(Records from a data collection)

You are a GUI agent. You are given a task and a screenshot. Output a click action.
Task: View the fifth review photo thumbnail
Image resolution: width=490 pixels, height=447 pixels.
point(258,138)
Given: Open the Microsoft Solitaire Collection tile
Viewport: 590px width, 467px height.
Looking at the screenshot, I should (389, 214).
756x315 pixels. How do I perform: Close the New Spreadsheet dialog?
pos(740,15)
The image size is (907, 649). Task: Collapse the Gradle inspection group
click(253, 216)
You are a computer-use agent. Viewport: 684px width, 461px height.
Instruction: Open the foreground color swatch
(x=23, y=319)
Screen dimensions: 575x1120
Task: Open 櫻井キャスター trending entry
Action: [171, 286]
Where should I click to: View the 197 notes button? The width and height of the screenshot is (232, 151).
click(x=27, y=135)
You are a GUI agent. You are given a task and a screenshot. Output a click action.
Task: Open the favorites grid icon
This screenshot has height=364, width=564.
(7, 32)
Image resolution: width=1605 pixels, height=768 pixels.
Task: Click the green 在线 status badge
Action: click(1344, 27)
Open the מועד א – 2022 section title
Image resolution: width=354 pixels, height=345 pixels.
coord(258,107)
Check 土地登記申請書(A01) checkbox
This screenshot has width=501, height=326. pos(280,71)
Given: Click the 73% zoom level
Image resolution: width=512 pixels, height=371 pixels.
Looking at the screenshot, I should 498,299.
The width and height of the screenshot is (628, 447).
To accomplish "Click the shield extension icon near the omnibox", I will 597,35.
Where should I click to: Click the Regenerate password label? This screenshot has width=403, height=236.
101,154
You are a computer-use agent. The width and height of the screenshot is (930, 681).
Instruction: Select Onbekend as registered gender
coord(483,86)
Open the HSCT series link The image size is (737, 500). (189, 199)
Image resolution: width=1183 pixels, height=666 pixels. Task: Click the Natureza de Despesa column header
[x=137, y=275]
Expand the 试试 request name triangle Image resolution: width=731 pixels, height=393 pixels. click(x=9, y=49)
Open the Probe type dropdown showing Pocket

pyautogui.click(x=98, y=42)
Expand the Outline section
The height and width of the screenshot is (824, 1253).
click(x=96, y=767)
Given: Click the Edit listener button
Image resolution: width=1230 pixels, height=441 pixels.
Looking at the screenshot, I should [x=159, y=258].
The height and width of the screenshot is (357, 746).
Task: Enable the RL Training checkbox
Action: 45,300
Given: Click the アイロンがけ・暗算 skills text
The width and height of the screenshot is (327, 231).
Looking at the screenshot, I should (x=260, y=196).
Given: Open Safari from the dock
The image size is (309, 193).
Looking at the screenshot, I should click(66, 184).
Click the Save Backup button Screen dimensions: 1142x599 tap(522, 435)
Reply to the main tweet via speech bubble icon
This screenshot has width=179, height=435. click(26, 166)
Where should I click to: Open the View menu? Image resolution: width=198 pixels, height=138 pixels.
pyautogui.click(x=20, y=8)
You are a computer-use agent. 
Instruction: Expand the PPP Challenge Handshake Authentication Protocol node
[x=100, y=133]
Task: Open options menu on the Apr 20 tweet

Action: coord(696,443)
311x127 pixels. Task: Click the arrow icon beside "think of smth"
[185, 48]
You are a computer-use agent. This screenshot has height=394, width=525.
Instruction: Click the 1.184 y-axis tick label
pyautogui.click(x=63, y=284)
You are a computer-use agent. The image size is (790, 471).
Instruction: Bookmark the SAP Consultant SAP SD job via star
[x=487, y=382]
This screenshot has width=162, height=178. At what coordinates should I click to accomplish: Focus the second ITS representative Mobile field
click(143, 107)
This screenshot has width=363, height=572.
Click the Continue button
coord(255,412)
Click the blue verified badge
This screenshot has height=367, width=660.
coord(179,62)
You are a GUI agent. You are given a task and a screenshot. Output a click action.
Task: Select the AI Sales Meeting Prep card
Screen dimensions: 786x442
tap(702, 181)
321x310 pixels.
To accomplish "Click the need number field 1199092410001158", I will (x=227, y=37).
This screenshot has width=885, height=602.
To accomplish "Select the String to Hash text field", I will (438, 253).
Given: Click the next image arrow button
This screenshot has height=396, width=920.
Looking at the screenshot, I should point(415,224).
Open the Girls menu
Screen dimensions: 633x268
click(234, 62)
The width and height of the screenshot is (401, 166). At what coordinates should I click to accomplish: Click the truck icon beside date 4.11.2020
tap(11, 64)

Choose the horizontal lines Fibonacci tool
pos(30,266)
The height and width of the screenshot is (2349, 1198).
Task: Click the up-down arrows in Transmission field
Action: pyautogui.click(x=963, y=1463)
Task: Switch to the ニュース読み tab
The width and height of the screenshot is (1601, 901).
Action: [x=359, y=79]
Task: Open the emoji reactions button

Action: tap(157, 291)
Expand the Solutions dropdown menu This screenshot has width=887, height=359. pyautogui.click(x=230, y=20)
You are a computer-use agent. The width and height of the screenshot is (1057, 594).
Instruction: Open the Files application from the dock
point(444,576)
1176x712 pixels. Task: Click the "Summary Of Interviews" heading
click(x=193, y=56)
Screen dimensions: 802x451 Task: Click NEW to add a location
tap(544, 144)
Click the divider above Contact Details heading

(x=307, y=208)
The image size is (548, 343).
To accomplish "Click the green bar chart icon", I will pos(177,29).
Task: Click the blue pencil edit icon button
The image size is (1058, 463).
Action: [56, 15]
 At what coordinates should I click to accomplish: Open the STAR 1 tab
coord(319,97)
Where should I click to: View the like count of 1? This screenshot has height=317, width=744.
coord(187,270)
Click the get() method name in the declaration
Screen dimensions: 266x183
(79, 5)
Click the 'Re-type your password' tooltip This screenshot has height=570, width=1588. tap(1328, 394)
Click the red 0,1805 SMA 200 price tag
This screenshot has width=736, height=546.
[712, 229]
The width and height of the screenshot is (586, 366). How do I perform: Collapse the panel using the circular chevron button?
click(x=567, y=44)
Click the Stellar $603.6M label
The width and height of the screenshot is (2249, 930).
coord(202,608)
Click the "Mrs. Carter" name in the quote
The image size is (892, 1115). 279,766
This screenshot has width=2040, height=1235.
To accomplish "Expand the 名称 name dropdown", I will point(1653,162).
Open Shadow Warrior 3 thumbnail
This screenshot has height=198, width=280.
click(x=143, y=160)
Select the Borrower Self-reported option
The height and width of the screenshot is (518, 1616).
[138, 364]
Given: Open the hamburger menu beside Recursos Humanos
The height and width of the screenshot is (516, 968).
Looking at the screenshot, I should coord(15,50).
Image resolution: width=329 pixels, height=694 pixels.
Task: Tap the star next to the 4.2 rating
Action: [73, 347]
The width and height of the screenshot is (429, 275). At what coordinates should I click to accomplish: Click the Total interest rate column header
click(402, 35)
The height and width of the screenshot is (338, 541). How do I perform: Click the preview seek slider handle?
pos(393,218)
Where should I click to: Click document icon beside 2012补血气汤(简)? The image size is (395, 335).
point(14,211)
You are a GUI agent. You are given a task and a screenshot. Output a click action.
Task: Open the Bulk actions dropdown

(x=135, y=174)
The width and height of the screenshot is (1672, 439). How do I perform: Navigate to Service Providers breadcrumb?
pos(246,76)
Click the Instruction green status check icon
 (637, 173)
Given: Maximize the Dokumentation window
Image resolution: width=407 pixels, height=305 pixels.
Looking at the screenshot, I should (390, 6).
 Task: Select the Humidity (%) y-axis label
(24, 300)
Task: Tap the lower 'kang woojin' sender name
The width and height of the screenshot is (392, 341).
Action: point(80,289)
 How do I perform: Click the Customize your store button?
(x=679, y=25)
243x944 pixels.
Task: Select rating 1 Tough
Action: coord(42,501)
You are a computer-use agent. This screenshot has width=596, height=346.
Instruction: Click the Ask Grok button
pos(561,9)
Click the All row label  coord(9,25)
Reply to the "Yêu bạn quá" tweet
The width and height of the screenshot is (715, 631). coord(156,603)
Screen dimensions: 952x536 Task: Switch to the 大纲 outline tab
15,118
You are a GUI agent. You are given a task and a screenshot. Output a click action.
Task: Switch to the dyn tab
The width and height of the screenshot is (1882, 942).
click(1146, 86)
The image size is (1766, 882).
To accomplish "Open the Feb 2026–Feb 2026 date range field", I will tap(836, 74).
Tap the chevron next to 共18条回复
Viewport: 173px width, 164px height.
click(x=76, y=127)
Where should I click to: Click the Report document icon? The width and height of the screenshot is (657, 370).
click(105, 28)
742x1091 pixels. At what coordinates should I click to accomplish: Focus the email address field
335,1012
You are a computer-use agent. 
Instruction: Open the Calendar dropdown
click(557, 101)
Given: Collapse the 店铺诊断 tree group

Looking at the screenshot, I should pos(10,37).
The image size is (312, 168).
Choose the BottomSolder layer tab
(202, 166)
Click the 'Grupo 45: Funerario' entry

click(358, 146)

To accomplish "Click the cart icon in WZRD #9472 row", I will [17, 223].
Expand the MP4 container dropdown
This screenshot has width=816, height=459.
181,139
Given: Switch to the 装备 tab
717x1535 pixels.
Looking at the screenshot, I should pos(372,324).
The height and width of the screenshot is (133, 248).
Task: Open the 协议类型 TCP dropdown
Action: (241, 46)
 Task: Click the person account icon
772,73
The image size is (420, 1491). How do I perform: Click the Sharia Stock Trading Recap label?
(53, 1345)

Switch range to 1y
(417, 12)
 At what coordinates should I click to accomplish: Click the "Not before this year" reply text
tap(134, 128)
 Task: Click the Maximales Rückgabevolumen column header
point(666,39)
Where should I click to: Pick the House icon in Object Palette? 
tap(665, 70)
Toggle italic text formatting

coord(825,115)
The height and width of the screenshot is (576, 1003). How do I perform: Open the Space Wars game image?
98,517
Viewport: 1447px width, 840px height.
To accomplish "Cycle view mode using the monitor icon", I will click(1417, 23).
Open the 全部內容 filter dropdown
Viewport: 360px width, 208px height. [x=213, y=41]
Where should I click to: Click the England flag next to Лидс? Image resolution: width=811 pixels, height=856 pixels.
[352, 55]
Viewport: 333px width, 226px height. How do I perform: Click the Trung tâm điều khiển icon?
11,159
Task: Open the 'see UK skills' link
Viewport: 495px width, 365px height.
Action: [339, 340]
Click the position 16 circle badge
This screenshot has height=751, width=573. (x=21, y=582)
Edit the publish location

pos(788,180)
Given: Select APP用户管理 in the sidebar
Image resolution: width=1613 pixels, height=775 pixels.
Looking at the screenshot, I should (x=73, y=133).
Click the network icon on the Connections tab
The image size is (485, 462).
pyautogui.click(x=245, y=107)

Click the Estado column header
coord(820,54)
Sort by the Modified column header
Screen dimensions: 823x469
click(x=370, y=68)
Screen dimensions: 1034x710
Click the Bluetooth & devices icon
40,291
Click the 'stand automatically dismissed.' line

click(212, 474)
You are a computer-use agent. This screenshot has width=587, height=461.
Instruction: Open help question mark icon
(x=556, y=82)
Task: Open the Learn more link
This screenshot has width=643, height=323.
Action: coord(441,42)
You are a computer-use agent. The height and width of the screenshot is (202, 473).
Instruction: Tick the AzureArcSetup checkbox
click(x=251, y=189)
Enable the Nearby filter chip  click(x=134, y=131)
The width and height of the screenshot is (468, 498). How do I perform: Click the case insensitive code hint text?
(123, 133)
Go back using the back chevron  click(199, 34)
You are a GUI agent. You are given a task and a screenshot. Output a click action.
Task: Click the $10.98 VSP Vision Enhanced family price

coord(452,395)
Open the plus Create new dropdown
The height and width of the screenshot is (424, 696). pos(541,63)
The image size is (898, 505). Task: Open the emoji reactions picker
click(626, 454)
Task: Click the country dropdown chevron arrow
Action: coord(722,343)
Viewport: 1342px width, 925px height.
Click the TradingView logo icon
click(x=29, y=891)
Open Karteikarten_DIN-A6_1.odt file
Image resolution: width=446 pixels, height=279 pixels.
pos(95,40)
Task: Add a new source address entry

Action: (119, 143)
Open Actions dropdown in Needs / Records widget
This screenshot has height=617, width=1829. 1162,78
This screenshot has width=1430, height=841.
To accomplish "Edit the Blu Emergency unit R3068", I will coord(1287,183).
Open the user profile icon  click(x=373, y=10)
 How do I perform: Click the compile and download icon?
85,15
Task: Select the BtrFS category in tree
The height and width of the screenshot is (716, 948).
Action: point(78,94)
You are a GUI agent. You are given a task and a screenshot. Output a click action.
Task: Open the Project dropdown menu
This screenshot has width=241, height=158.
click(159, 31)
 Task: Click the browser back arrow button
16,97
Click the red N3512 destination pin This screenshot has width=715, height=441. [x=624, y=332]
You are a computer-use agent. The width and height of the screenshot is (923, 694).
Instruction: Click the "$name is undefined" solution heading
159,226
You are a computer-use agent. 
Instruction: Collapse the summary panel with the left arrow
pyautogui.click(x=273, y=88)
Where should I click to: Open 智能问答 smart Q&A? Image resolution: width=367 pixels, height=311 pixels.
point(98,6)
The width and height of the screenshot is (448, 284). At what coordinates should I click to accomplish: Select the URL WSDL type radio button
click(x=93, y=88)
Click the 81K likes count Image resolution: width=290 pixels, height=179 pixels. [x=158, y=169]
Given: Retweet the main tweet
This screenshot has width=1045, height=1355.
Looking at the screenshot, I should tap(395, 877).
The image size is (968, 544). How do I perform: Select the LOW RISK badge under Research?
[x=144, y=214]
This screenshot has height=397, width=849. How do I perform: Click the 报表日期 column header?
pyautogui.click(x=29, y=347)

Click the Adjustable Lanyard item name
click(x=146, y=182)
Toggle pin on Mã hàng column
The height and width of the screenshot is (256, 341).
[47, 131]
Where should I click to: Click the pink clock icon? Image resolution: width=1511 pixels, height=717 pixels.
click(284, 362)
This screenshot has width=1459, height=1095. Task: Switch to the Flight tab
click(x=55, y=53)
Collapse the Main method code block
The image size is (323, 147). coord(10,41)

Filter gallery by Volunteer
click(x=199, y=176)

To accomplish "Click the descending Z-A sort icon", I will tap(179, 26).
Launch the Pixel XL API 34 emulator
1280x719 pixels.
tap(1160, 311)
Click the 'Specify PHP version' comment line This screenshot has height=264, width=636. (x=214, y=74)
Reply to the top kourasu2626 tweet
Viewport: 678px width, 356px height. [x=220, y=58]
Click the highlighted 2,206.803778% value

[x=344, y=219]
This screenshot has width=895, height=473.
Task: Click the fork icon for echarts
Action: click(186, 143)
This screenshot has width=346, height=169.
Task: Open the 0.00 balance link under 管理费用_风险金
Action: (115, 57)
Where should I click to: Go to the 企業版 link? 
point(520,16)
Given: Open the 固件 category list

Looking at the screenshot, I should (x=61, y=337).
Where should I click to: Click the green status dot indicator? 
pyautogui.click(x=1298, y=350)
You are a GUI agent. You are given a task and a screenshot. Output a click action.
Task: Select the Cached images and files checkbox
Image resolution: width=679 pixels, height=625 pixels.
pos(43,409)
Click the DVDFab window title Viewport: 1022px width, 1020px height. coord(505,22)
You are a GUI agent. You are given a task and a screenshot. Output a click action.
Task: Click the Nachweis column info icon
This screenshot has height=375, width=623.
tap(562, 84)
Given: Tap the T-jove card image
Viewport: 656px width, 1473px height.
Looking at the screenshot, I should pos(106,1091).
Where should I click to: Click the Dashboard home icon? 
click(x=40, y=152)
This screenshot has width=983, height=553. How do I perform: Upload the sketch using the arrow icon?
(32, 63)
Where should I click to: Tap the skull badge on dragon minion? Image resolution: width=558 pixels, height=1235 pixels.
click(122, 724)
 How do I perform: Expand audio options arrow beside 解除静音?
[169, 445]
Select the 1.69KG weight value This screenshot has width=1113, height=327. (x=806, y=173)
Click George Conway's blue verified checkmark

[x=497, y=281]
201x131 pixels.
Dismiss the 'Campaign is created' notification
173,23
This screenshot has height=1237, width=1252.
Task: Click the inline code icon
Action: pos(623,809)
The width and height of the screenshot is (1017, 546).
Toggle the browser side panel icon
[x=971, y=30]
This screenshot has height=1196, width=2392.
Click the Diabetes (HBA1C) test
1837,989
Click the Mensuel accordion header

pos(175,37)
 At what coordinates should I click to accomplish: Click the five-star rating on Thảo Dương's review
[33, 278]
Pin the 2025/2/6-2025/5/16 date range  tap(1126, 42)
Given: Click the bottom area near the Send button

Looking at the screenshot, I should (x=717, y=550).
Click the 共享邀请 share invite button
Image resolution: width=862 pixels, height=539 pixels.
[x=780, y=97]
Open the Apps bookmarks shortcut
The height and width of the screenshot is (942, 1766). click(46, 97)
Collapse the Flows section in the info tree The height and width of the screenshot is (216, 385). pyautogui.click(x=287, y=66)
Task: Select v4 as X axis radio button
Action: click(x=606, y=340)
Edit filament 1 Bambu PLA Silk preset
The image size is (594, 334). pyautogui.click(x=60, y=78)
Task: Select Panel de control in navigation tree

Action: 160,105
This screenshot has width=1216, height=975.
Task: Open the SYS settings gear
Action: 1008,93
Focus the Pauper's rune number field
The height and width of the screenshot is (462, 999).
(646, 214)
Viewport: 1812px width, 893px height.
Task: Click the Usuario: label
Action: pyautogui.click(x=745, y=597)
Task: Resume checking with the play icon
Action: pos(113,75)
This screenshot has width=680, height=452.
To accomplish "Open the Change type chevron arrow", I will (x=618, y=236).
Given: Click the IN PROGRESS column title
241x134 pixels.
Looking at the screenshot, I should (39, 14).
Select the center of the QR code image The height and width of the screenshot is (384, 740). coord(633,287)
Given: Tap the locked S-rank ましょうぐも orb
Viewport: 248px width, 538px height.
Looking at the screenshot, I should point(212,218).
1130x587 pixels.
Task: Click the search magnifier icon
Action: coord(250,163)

**Problem description**
All lines above that include the word "window" should be located and copied.

**Expected output**
Given: Maximize the Dokumentation window
Click the DVDFab window title Viewport: 1022px width, 1020px height. coord(505,22)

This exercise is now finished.